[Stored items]
----

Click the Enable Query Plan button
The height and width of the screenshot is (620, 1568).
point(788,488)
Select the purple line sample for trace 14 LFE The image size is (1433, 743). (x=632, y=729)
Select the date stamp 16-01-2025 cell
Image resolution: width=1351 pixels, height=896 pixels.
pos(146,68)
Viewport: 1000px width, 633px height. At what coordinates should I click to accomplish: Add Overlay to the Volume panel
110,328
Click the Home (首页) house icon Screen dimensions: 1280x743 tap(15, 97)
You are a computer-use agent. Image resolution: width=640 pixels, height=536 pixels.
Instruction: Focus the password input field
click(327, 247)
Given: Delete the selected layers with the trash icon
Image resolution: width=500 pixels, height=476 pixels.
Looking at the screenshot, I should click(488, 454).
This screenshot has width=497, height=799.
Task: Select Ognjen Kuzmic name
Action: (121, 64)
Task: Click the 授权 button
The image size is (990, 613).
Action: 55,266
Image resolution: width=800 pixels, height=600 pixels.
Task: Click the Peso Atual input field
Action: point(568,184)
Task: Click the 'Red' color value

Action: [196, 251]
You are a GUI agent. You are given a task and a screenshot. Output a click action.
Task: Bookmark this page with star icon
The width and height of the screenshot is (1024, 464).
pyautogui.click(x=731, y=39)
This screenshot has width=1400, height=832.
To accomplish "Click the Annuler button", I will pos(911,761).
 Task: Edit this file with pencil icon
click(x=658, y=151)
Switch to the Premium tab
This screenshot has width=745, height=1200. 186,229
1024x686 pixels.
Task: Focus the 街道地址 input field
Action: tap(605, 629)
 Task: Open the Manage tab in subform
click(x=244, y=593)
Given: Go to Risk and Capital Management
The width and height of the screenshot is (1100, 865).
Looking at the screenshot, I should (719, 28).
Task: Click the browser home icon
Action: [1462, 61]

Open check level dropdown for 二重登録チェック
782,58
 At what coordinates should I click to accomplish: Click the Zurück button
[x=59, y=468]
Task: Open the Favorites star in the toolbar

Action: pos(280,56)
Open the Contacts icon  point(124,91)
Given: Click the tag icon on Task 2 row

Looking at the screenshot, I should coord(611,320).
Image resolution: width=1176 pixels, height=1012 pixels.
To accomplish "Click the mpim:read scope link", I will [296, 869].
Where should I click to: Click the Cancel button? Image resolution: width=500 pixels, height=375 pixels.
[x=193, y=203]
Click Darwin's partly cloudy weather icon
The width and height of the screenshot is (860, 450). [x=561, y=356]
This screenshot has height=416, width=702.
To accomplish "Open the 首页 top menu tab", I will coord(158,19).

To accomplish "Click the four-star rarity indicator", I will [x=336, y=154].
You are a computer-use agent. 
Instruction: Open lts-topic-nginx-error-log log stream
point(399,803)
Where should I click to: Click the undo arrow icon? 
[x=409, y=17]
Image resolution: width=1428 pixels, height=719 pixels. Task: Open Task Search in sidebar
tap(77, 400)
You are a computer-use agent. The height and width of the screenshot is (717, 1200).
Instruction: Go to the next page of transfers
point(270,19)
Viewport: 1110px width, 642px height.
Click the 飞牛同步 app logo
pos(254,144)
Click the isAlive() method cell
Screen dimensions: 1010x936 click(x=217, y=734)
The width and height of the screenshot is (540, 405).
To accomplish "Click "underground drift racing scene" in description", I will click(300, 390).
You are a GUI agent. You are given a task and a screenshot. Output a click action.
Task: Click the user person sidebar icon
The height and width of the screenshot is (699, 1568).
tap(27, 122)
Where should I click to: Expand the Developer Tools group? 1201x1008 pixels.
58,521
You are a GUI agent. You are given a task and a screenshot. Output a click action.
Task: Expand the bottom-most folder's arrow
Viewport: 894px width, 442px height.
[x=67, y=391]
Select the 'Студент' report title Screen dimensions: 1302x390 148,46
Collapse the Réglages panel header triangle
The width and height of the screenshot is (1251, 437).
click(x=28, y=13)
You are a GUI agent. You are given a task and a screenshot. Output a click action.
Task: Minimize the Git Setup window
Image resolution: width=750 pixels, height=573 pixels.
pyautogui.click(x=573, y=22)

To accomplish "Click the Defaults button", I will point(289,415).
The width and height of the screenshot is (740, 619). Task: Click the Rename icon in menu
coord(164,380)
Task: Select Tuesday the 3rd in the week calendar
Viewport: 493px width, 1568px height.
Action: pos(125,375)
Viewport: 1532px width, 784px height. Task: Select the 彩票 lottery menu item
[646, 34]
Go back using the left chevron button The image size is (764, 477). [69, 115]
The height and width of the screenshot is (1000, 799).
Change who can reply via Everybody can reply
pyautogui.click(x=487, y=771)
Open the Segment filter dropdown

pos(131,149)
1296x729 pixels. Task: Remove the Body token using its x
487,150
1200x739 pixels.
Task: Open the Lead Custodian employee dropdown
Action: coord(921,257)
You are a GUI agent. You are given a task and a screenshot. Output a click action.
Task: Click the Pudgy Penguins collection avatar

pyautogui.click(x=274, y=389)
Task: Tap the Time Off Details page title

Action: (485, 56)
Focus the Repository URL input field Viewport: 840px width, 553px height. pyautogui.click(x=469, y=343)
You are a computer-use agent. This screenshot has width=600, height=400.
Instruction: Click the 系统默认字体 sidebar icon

----

What to do: Which lines of the records above hold the word "computer"? Copy each one out.

Exercise result:
You are a computer-use agent. Image resolution: width=640 pixels, height=536 pixels.
You are a computer-use agent. 
You are a computer-use agent. The height and width of the screenshot is (717, 1200).
You are a computer-use agent. This screenshot has width=600, height=400.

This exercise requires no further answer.